Abstract

There are limited data integrating findings on right-sided cardiac catheterization and cardiopulmonary exercise testing in ambulatory patients with heart failure. In this study, 187 outpatients with HF referred to the Duke Medical Center for consideration of advanced HF therapies were retrospectively evaluated. All patients had undergone right-sided cardiac catheterization and cardiopulmonary exercise testing; the median cardiac index (CI) was 2.0 L/min/m2 (interquartile range 1.7 to 2.3), and the median peak oxygen consumption was 11.3 ml/kg/min (interquartile range 9.2 to 13.8). Despite aggressive medical therapy, medical management had failed in 97 patients (52%) at 18 months, defined as left ventricular assist device implantation, cardiac transplantation, or death. After multivariate adjustment, factors associated with failure of optimal medical management included percentage achieved of predicted peak oxygen consumption, low CI (i.e., <2 L/min/m2), left ventricular size, and exercise time. Patients with discordant findings on right-sided cardiac catheterization and cardiopulmonary exercise testing were common, occurring in 88 patients (47%).
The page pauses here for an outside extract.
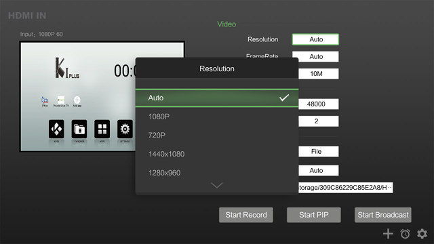Click the Add App plus icon in preview
Image resolution: width=434 pixels, height=244 pixels.
(x=77, y=100)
The most common profile was preserved CI but reduced functional capacity, and these patients remained at high risk for requiring advanced therapies, whereas patients with reduced CIs but preserved exercise capacity were uncommon. In conclusion, low CI was independently associated with higher rates of death, transplantation, and left ventricular assist device implantation in this study. Also, patients with preserved CIs at rest but poor functional capacity, so-called cardiac insufficiency, were commonly encountered and had poor outcomes with medical management.